Earlier this year, I interviewed a woman outside Brandon, Florida, whose roof and garage and two family cars were taken out by a mature oak tree, uprooted from the yard of a neighbor who left his house in foreclosure.

Years earlier I interviewed a Valrico family living off Lithia Pinecrest Road on the Alafia River as their neighbors traveled the streets to their homes in canoes, the tops of their trees and roofs barely visible under the rising waters.

You leave stories like this richer for knowing the human spirit that prevails under such times of duress and you never forget the people who take their time — and trust you enough — to document their journeys.

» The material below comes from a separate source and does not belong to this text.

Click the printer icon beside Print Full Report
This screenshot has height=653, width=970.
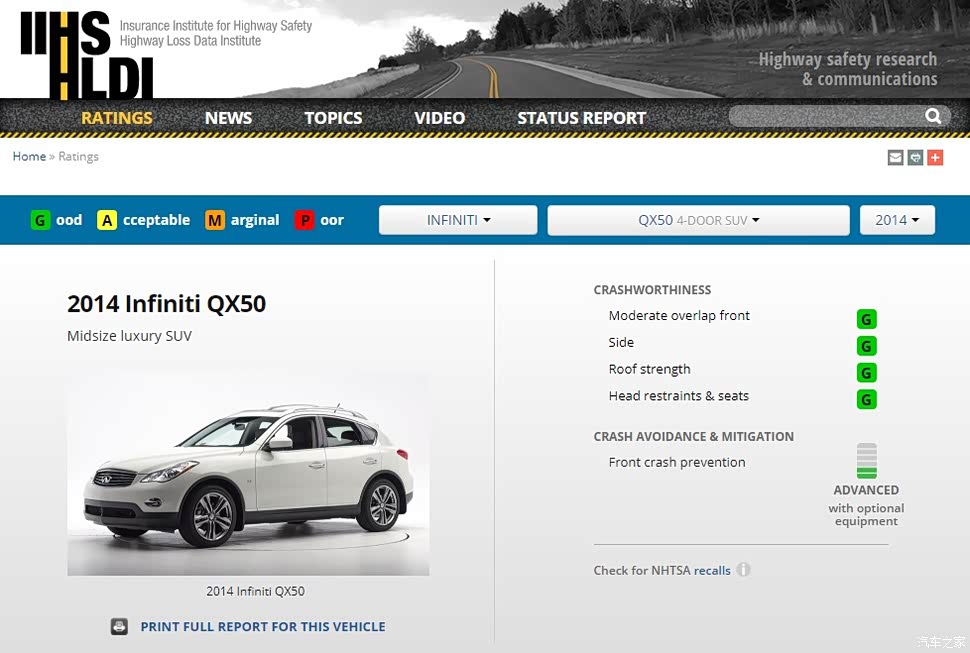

You wonder, too, even over the years, how these people fared in the aftermath of the grand event itself and what you yourself would have done under the same trying circumstances.

Now, it’s my time to find out.

With my family in Long Island I anticipated and rode out Hurricane Irene, which left within its wake the cleanup under way.

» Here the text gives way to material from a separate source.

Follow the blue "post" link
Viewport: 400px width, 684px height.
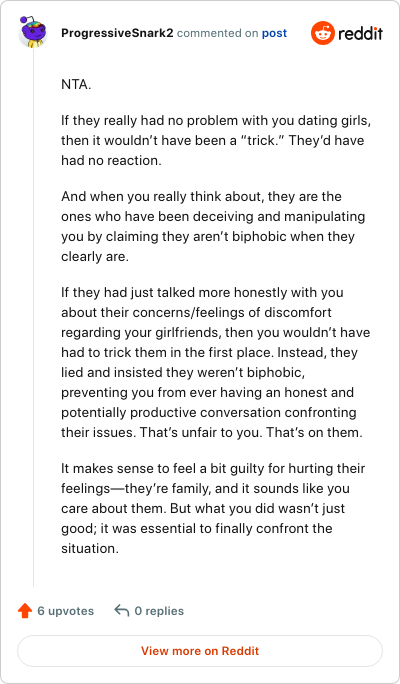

It goes without saying that nothing comes close to the horror of loss that is being endured by the family members of the 16 people who died over the course of the three days it took Irene to storm through 16 states.

Thankful for life and limb, the rest of us survey and plan for our property losses and their incurring costs.

From where I sit in Long Island, I look out upon a lawn covered with lawn debris, including super-sized branches that alone would stand as large trees in and of themselves.

Can you mourn with, and for, the loss of a tree?

You can, when it was planted by your father more than five decades ago and it now stands absent one of the grandest limbs on one of the proudest pin oak trees you’ve ever set your eyes upon.

You can, when you see swaying in the wind a huge, towering pine tree that was one of the two trees your father planted for his daughters, promising to fall at the next strong gust of wind (only it doesn’t fall, and now you must contract a worker to get the job done).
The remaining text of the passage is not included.